Juventus-Sassuolo, il tocco di mano di Idzes
All'87' della sfida tra bianconeri e neroverdi, l'arbitro della partita, Marchetti, ha concesso un calcio di rigore a favore della squadra di Spalletti per un tocco con il braccio di Idzes (poi sbagliato da Locatelli), ma solo dopo una lunga revisione al VAR. Dal campo, infatti, il direttore di gara non aveva concesso il penalty: "Per me no, no. Scende proprio". La sala VAR, inizia però a riguardare l'azione da diverse angolazioni, impiegando diversi minuti per arrivare a una decisione e lo richiama al monitor: "Dobbiamo rivederla.
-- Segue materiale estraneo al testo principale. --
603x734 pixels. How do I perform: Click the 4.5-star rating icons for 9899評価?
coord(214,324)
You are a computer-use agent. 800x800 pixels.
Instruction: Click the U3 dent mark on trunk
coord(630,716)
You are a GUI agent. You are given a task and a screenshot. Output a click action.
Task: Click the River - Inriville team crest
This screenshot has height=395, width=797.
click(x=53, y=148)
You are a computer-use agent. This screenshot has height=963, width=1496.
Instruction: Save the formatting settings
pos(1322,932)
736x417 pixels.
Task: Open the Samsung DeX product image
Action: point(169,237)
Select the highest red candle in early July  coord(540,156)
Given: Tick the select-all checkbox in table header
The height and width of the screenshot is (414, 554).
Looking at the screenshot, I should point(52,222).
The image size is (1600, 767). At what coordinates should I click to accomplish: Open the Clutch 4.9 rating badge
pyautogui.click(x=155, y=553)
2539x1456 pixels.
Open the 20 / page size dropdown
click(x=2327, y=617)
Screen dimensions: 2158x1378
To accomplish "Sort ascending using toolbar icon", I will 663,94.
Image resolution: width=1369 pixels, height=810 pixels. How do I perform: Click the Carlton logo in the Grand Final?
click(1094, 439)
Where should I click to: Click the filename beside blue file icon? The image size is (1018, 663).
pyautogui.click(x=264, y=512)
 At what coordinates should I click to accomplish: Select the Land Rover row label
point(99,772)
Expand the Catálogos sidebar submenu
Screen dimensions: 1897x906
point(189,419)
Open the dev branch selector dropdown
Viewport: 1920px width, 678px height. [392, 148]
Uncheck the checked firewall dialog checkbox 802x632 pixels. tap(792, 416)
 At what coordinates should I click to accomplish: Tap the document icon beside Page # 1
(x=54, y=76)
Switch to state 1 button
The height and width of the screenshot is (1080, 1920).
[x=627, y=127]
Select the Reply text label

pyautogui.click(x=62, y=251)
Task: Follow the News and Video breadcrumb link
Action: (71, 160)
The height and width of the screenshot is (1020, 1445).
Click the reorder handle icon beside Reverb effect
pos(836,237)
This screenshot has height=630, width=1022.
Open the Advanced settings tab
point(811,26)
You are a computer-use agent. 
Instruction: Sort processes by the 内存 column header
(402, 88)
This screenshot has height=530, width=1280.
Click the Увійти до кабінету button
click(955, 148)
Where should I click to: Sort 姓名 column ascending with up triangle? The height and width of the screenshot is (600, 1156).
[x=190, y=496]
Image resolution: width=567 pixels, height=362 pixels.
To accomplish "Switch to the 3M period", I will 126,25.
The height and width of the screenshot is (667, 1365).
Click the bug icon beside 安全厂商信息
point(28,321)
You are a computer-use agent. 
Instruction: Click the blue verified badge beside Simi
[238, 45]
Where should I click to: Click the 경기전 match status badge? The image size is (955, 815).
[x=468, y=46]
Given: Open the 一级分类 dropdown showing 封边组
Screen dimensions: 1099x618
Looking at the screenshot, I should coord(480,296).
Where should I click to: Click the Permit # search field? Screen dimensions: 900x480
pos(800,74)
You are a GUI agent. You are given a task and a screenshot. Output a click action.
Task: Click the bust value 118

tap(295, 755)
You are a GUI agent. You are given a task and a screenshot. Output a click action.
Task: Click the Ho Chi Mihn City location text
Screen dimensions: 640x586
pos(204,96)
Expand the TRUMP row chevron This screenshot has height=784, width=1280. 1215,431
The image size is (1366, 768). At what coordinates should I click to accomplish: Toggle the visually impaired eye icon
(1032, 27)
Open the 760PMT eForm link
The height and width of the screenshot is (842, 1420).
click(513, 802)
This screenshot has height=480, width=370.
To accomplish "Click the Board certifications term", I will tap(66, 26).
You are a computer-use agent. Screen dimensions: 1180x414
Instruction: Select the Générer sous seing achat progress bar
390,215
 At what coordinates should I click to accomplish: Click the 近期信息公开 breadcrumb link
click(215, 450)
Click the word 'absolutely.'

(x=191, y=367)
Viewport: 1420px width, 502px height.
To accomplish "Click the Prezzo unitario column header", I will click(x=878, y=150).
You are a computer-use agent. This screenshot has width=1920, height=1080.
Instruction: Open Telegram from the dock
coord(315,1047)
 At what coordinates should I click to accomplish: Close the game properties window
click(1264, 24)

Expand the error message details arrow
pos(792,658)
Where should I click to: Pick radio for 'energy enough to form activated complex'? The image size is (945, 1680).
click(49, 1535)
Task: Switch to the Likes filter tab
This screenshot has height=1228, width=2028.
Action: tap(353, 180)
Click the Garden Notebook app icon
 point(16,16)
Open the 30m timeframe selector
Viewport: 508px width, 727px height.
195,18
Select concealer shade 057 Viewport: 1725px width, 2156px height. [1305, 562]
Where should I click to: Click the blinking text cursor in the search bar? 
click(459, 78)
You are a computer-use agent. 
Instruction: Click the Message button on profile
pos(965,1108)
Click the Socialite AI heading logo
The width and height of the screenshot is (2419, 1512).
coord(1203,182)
Non c'è fuorigioco, ma il punto di contatto è chiaro". Una volta rivisto il tutto, anche Marchetti cambia idea: "Gli si muove il bicipite, posizione innaturale del braccio. Capito".

A proposito il giudizio di Tonolini è stato chiaro: "In questo caso la difficoltà maggiore dell'episodio non è tanto capire la punibilità della posizione del braccio di Idzes, che è addirittura sopra le spalle, quanto accertarsi che il pallone venga effettivamente toccato. Sono state utilizzate tutte le telecamere a disposizione dalla sala var. Una volta verificato questo, Marchetti viene chiamato giustamente al monitor e rileva come il tocco ci sia. Giusta la decisione finale. Con il braccio destro Idzes va a marcare Vlahovic, ma il sinistro è in posizione innaturale".